## START Text shown
George Lucas doesn’t care what you think.

The creator of Star Wars notoriously tinkered with the first three of his beloved movies in the 1990s, adding sequences, enhancing visual effects, replacing characters, changing events (Greedo shoots first!).

Fans were incensed at the resulting “special editions” of Star Wars and its sequels, The Empire Strikes Back and Return of the Jedi, which supplanted the original theatrical versions of the films.

But Lucas didn’t care.

Anybody that makes films knows the film is never finished,” Lucas told the Associated Press in 2004. “It’s abandoned or it’s ripped out of your hands, and it’s thrown into the marketplace, never finished. It’s a very rare experience where you find a filmmaker who says, ‘That’s exactly what I wanted. I got everything I needed. I made it just perfect. I’m going to put it out there’.”

Lucas was one of the few lucky filmmakers (from a certain point of view) who got to “fix” the release version of his films.

Filmmakers from Ridley Scott to James Cameron to Francis Ford Coppola have been able to take the sometimes inferior release version of their films and restore them with “director’s cuts” that more accurately reflect their original vision.

But, as with Lucas’ Star Wars movies, not everyone agrees that a director’s cut is the best version of a film. Let’s take a look at some notable examples.

1. Cinema Paradiso (1990)

Censorship is a key theme in director Giuseppe Tornatore’s Oscar-winning Italian valentine to the movies: The village priest excises scenes of kissing from the town cinema’s movies … and Cinema Paradiso’s climactic scene has the protagonist rediscovering the edited scenes in a special montage.
## END Text shown
▶ _Problem_:
Can you print the text on George Lucas and director's cuts in full, word for word? The items below have no connection to the text on George Lucas and director's cuts.
## START Excerpted records
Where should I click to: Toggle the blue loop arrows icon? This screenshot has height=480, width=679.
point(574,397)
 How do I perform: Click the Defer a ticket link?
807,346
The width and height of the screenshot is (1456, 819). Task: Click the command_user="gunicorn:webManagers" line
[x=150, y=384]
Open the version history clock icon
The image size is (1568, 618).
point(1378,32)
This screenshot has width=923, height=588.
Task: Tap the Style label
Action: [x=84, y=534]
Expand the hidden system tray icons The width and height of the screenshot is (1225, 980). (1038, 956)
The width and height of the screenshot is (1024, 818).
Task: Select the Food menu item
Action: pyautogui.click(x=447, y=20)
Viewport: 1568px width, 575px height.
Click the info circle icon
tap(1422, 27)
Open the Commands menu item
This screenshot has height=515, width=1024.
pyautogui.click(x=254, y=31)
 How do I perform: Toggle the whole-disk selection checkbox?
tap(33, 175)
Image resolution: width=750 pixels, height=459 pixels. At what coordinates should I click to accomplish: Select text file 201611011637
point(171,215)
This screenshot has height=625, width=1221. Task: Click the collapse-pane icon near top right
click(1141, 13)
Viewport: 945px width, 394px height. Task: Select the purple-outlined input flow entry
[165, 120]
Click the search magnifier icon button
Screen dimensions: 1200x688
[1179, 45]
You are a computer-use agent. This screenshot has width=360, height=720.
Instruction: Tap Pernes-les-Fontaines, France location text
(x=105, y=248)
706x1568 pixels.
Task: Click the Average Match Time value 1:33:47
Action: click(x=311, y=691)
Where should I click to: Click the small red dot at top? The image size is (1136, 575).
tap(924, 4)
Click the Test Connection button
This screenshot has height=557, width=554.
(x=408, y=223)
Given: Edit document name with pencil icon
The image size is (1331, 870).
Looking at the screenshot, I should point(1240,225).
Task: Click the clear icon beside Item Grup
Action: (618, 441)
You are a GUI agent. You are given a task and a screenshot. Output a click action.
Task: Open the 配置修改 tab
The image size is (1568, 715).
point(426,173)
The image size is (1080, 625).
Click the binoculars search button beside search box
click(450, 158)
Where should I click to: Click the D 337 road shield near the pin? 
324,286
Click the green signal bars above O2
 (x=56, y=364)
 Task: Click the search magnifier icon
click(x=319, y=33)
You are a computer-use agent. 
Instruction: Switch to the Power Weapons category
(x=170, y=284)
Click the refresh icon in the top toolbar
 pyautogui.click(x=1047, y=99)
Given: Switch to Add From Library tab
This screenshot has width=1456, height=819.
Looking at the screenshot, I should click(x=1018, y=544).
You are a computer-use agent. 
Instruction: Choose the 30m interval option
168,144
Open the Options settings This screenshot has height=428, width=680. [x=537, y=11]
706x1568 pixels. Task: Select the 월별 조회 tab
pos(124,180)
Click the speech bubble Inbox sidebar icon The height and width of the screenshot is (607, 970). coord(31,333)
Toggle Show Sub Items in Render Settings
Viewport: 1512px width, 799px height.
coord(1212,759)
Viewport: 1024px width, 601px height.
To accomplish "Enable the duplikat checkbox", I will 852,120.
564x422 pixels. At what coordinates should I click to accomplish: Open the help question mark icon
## END Excerpted records
▶ _Exercise solution_:
George Lucas doesn’t care what you think.

The creator of Star Wars notoriously tinkered with the first three of his beloved movies in the 1990s, adding sequences, enhancing visual effects, replacing characters, changing events (Greedo shoots first!).

Fans were incensed at the resulting “special editions” of Star Wars and its sequels, The Empire Strikes Back and Return of the Jedi, which supplanted the original theatrical versions of the films.

But Lucas didn’t care.

Anybody that makes films knows the film is never finished,” Lucas told the Associated Press in 2004. “It’s abandoned or it’s ripped out of your hands, and it’s thrown into the marketplace, never finished. It’s a very rare experience where you find a filmmaker who says, ‘That’s exactly what I wanted. I got everything I needed. I made it just perfect. I’m going to put it out there’.”

Lucas was one of the few lucky filmmakers (from a certain point of view) who got to “fix” the release version of his films.

Filmmakers from Ridley Scott to James Cameron to Francis Ford Coppola have been able to take the sometimes inferior release version of their films and restore them with “director’s cuts” that more accurately reflect their original vision.

But, as with Lucas’ Star Wars movies, not everyone agrees that a director’s cut is the best version of a film. Let’s take a look at some notable examples.

1. Cinema Paradiso (1990)

Censorship is a key theme in director Giuseppe Tornatore’s Oscar-winning Italian valentine to the movies: The village priest excises scenes of kissing from the town cinema’s movies … and Cinema Paradiso’s climactic scene has the protagonist rediscovering the edited scenes in a special montage.